Peter Dorman points to this post on statistical significance and p-values by Timothy Taylor, editor of the Journal of Economic Perspectives, a highly influential publication of the American Economic Association.

I have some problems with what Taylor writes, but for now I’ll just take it as representing a certain view, the perspective of a thoughtful and well-meaning social scientist who is moderately informed about statistics and wants to be helpful.

Here I’ll just pull out one quote, which points to a common misperception about the problems of p-values, or what might be called “the p-value transformation,” which takes an estimate and standard error and transforms it to a tail-area probability relative to a null hypothesis. Taylor writes:

[G]iven the realities of real-world research, it seems goofy to say that a result with, say, only a 4.8% probability of happening by chance is “significant,” while if the result had a 5.2% probability of happening by chance it is “not significant.” Uncertainty is a continuum, not a black-and-white difference.

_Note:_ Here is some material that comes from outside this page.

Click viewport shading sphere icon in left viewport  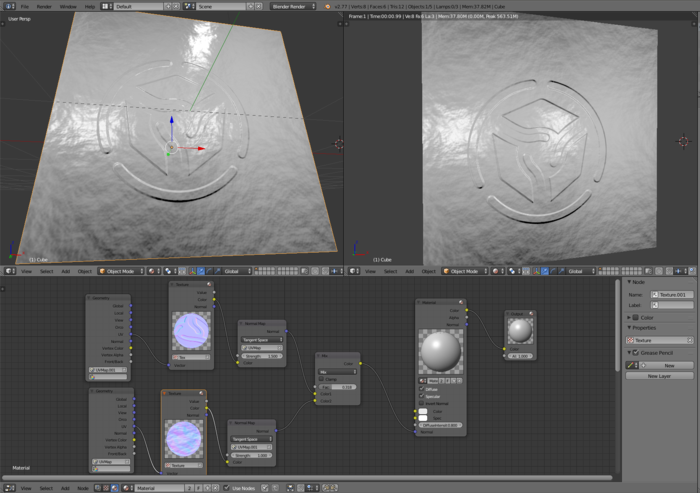(x=155, y=271)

First, I don’t know why he conditions on “the realities of real-world research” here. Even in idealized research, the p-value is a random variable, and it would be goofy to draw a sharp line between p = 0.048 and p = 0.052, just as it would be goofy to draw a sharp line between z-scores of 1.94 and 1.98.

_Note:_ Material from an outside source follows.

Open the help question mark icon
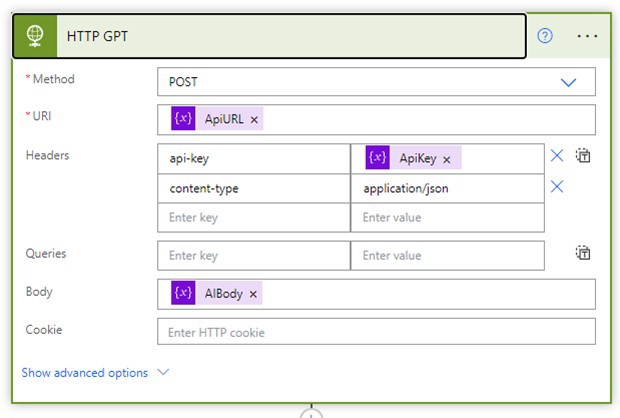Viewport: 620px width, 418px height. pyautogui.click(x=545, y=36)
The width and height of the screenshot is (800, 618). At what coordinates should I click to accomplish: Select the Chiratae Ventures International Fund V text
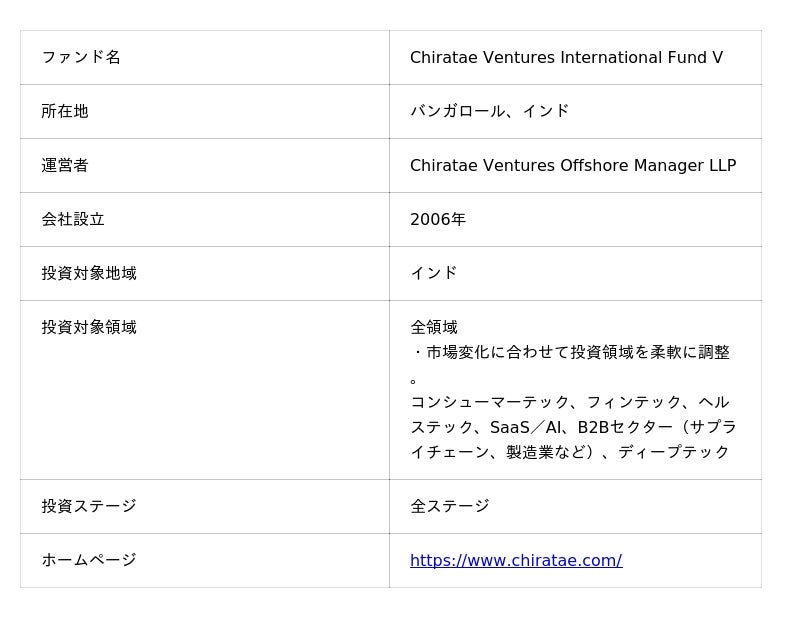pos(566,58)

To formalize this slightly, “goofy” = “not an optimal decision rule or close to an optimal decision rule under any plausibly reasonable utility function.”

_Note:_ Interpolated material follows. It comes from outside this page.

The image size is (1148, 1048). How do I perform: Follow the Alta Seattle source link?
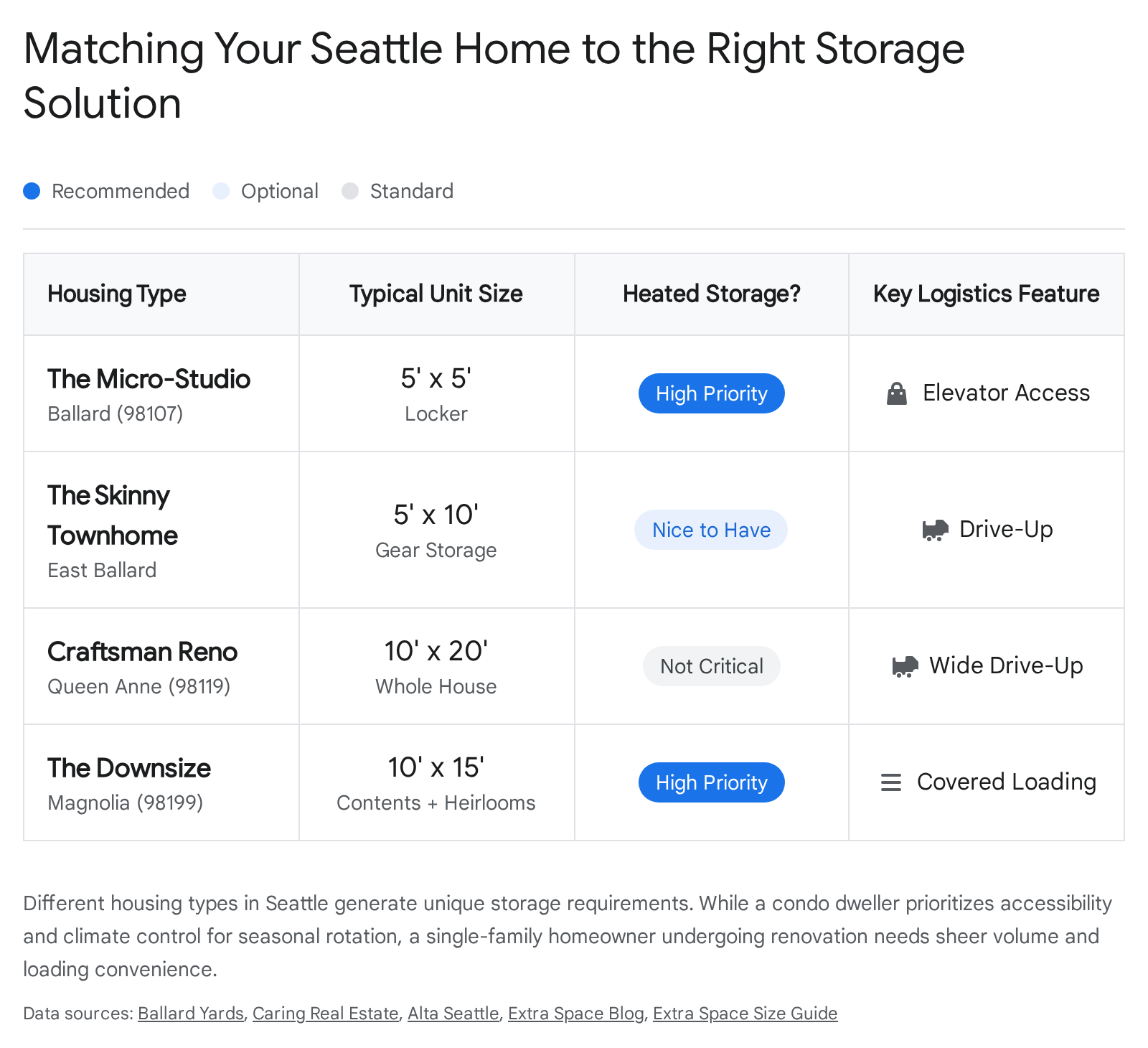pyautogui.click(x=453, y=1013)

Also, to get technical for a moment, the p-value is not the “probability of happening by chance.” But we can just chalk that up to a casual writing style.

My real problem with the above-quoted statement is not the details of wording but rather that I think it represents a mistake in emphasis.

This business of 0.048 vs. 0.052, or 0.04 vs. 0.06, etc.: I hear it a lot as a criticism of p-values, and I think it misses the point. If you want a bright-line rule, you need some threshold. There’s no big difference between 18 years old, and 17 years and 364 days old, but if you’re in the first situation you get to vote, and if you’re in the second situation you don’t. That doesn’t mean that there should be no age limit on voting.

No, my problem with the 0.048 vs. 0.052 thing is that *it way, way, way understates the problem*.

Yes, there’s no stable difference between p = 0.048 and p = 0.052.

But there’s also stable difference between p = 0.2 (which is considered non-statistically significant by just about everyone) and p = 0.005 (which is typically considered very strong evidence.)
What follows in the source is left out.